My feelings grew constantly warmer toward this time-worn man, while I did not require a full return of affection from him any more than I should from a little child. But I remembered that I ought not to disturb the evening of his days with things of the world, and that I ought to depart. I would have him preserve undisturbed that sublime position of old age, where man lives, as it were, at the pole; where no star rises or sets; where the whole firmament is motionless and clear, while the Pole-Star of another world shines fixedly overhead. I therefore said to him, that I would return in the evening, and take my leave. To my surprise, he replied, that perhaps he should himself take leave of the whole world at evening, and that he wished not to be disturbed when dying. He said that he should that evening read to the end of the Revelation of St. John, and perhaps it might be the end with him also. I ought to have mentioned previously that he read continually, and read nothing but the Bible, regularly through from the beginning to the end; and he had a fixed impression that he should depart on concluding the twentieth and twenty-first verses of the twenty-second chapter of the Revelation of John: “He which testifieth of these things saith, Surely I come quickly: Amen. Even so, come, Lord Jesus. The grace of our Lord Jesus Christ be with you all. Amen.” In consequence of this belief, he was in the habit of reading the last books of the Bible faster.
Little as I believed in so sudden a withering of his protracted after-blossom, I obeyed his latest-formed wish. Whenever a right wish is expressed by any man, we should do well to remember that it may be his last. I took my leave, requesting him to intrust me with his testamentary commissions for the village. He said they had been taken charge of long ago, and the children knew them. He cut a twig from a Christmas-tree, coeval with his childhood, and presented me with it as a keepsake.
In the beautiful summer evening, I could not refrain from stealthily approaching the house, through the orchard, to ascertain whether the good old man had ended his Bible and his life together. On the way, I found the torn envelope of a letter sealed with a black seal, and over me the white storks were speeding their way to a warmer country.

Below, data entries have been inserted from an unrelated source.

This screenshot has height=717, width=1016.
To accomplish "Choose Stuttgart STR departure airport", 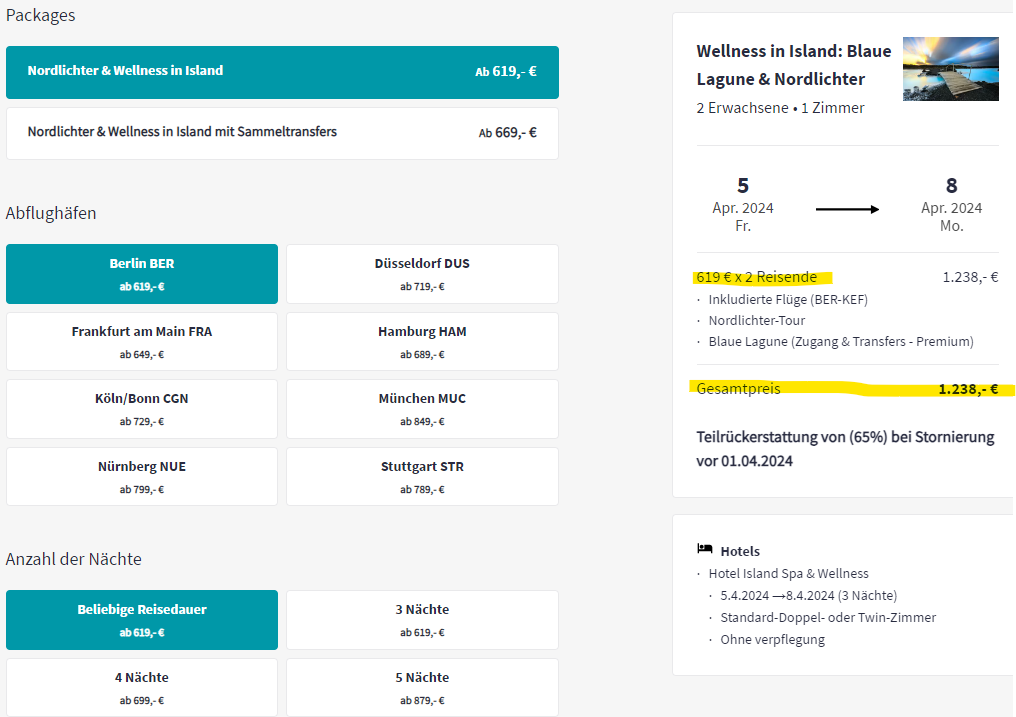I will [x=422, y=476].
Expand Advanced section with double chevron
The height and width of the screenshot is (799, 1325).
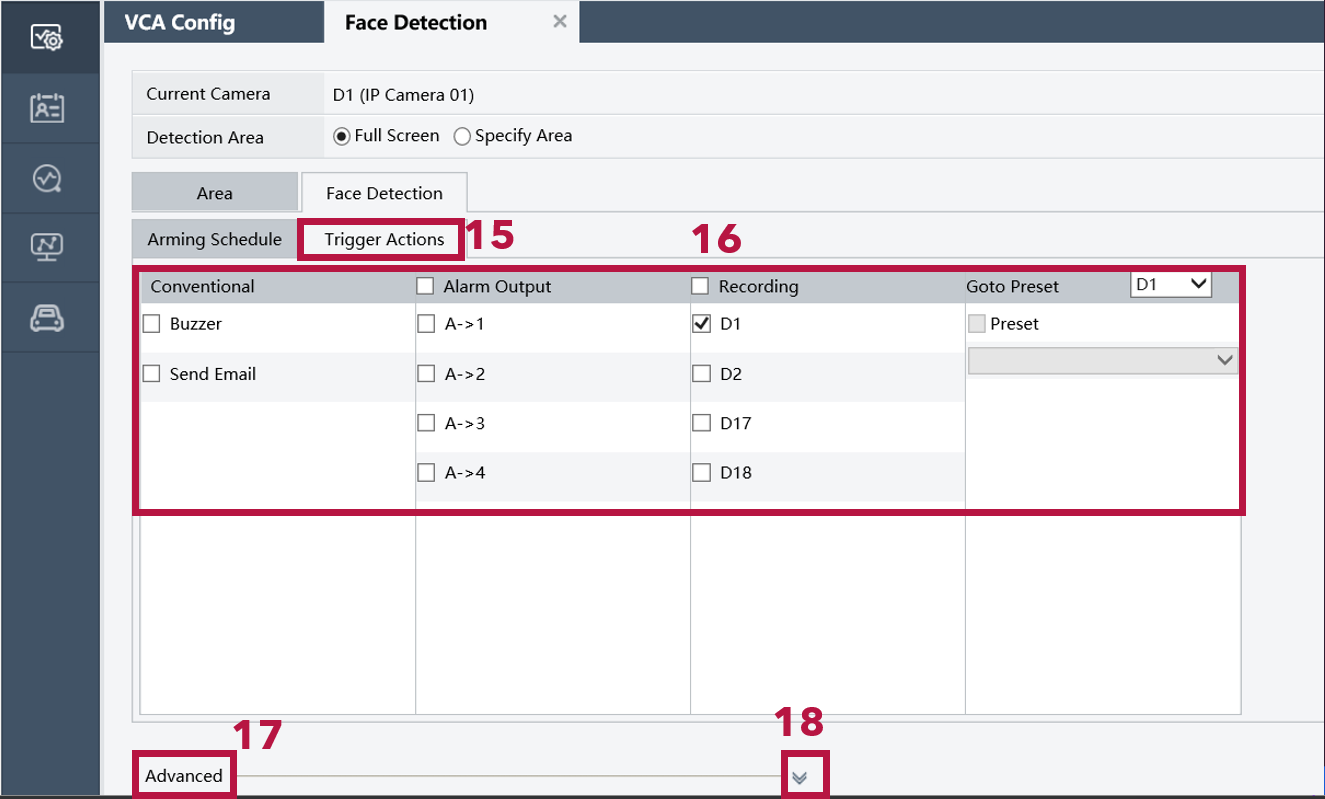click(799, 777)
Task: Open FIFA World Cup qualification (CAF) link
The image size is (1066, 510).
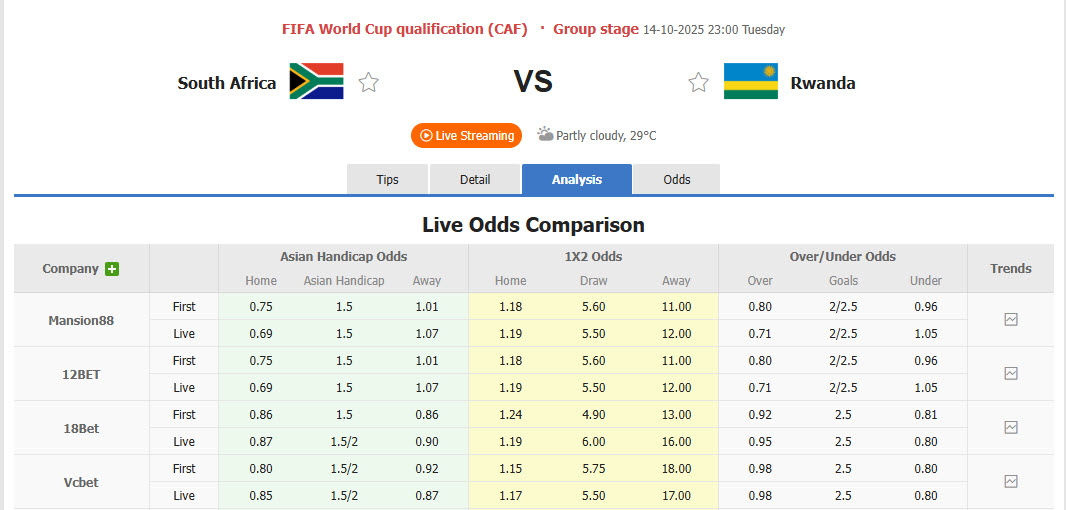Action: (x=404, y=29)
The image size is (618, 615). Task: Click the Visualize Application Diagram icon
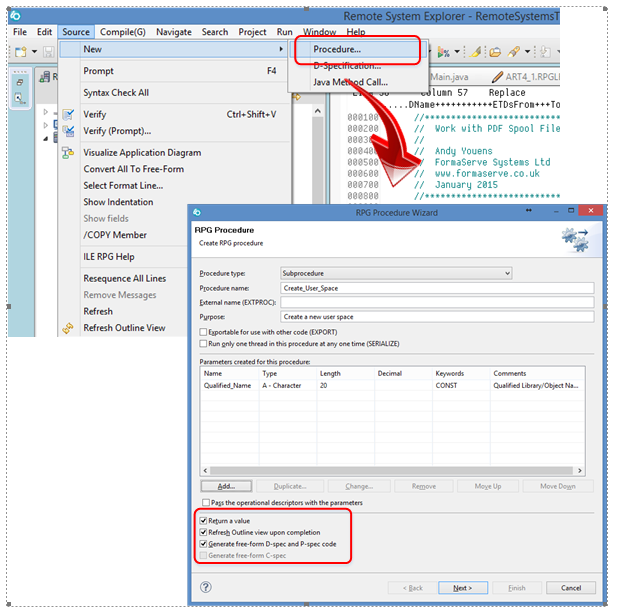point(69,153)

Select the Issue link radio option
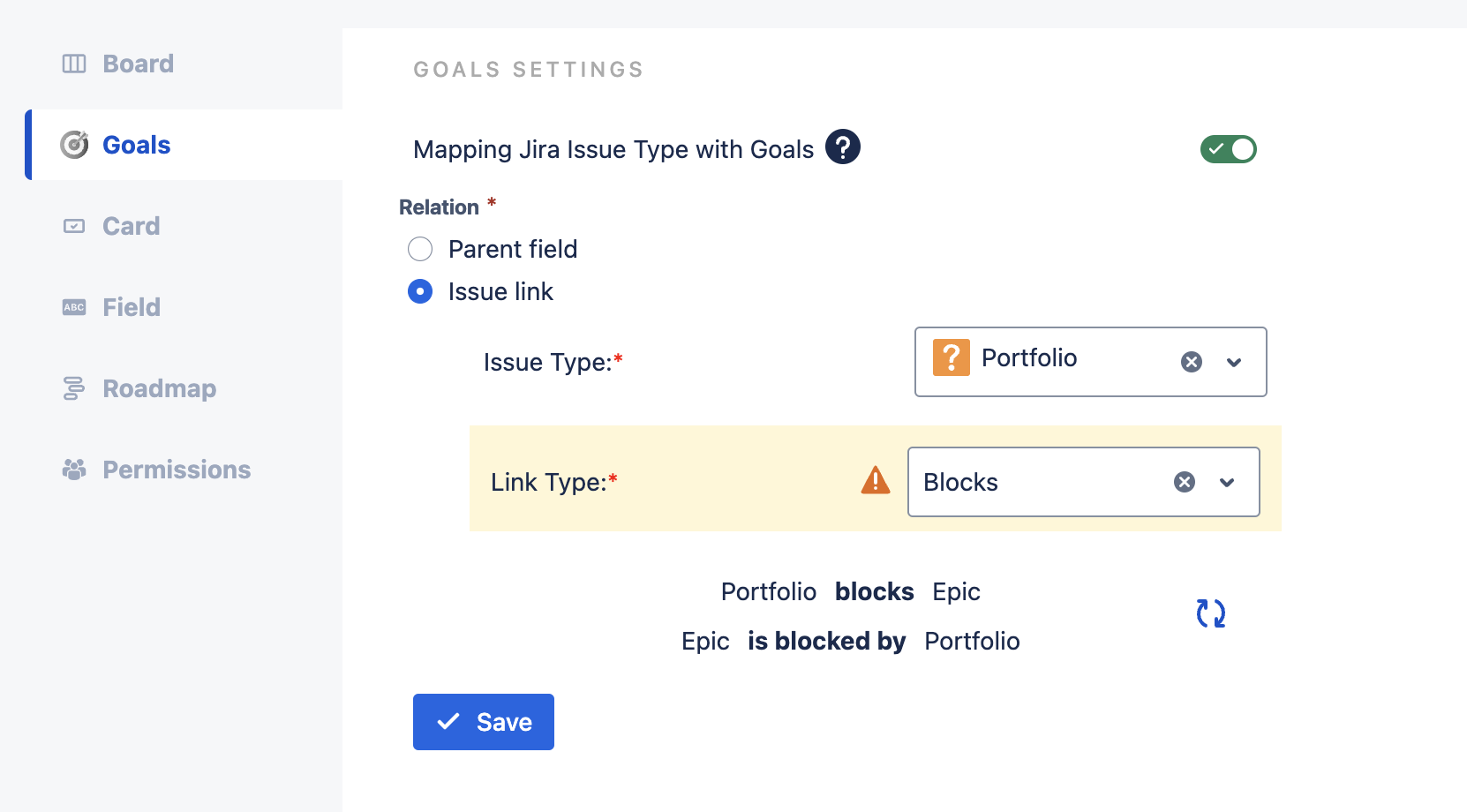pos(420,291)
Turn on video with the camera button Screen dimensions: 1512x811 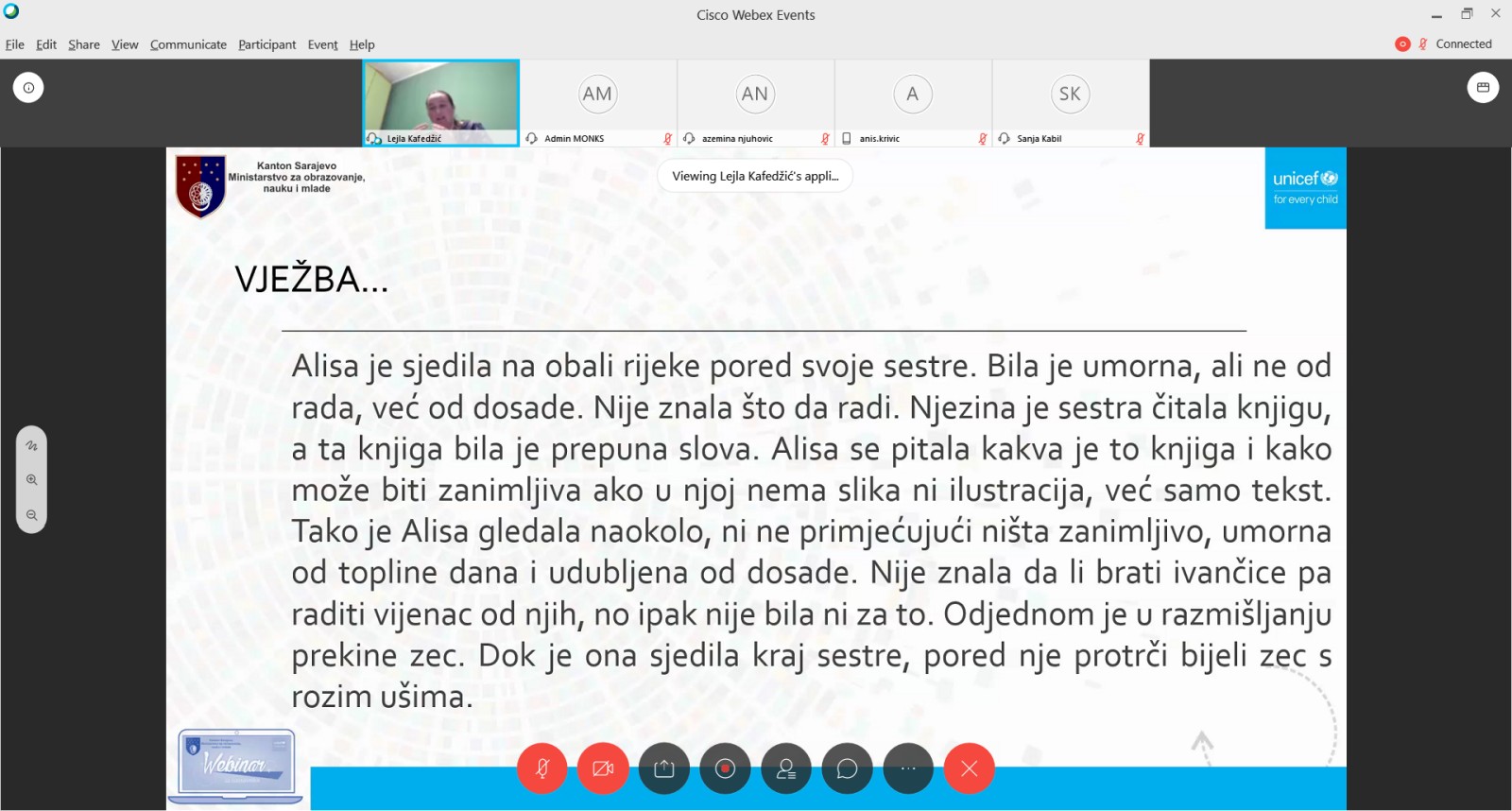[x=603, y=768]

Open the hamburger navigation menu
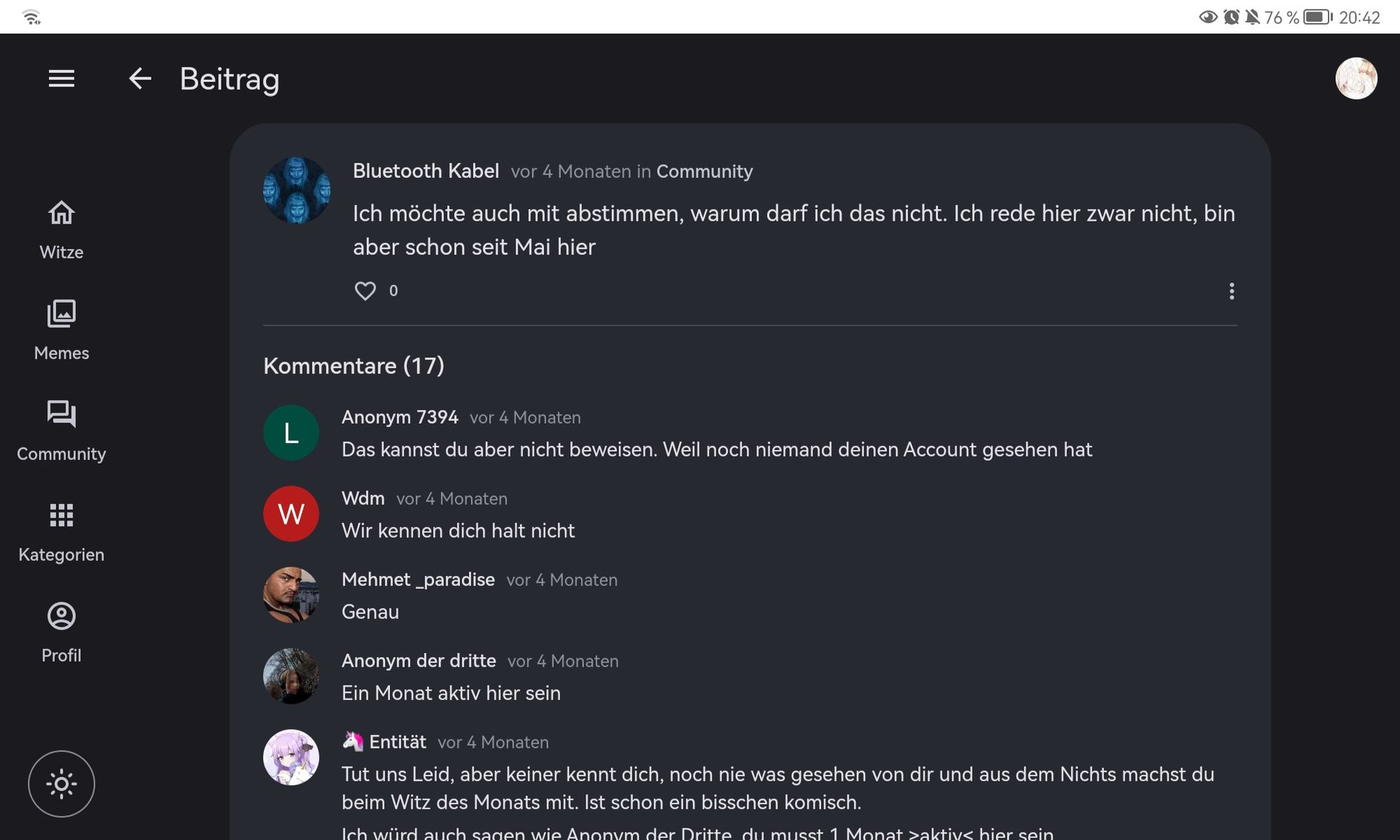(x=61, y=78)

I was not much encouraged when I heard all the birds singing in his orchard; for their ancestors had done the same when his father died. A towering cloud, full of the latest twilight, spread itself before my short-sighted vision, like a far-off, blooming, foreign landscape; and I could not comprehend how it was that I had never before noticed this strange-looking, reddish land; so much the more easily did it occur to me that this might be his Orient, whither God was leading the weary one. I had become so confused, as actually to mistake red bean-blossoms for a bit of fallen sunset. Presently, I heard a man singing to the accompaniment of an organ. It was the aged man singing his evening hymn:
“Lord of my life, another day
Once more hath sped away.”
The birds in the room, and those on the distant branches also, chimed in with his song. The bees, too, joined in with their humming, as in the warm summer evening they dived into the cups of the linden-blossoms. My joy kindled into a flame. He was alive! But I would not disturb his holy evening. I would let him remain with Him who had surrounded him with gifts and with years, and not call upon him to think of any man here below. I listened to the last verse of his hymn, that I might be still more certain of the actual continuance of his life, and then tardily I slipped away. To my joy, I still found, in the eternal youth of Nature, beautiful references to his lengthened age; from the everlasting rippling of the brook in the meadow, to a late swarm of bees, which had settled themselves on a linden-tree, probably in the forenoon, before two o’clock, as if, by taking their lodging with him, he was to be their bee-father, and continue to live. Every star twinkled to me a hope.
I went to the orchard very early in the morning, wishing to look upon the aged man in sleep; death’s ancient prelude, the warm dream of cold death. But he was reading, and had read, in his large-printed Bible, far beyond the Deluge, as I could see by the engravings. I held it to be a duty not to interrupt his solitude long. I told him I was going away, and gave him a little farewell billet, instead of farewell words. I was much moved, though silent. It was not the kind of emotion with which we take leave of a friend, or a youth, or an old man; it was like parting from a remote stranger-being, who scarcely glances at us from the high, cold clouds which hold him between the earth and the sun. There is a stillness of soul which resembles the stillness of bodies on a frozen sea, or on high mountains; every loud tone is an interruption too prosaically harsh, as in the softest adagio. Even those words, “for the last time,” the old man had long since left behind him. Yet he hastily presented to me my favorite flower, a blue Spanish vetch, in an earthen pot. This butterfly-flower is the sweeter, inasmuch as it so easily exhales its perfume and dies. He said he had not yet sung the usual morning-hymn, which followed the survival of his death-evening; and he begged me not to take it amiss that he did not accompany me, or even once look after me, especially as he could not see very well. He then added, almost with emotion, “O friend, may you live virtuously! We shall meet again, where my departed relatives will be present, and also that great preacher, whose name I have forgotten. We meet again.”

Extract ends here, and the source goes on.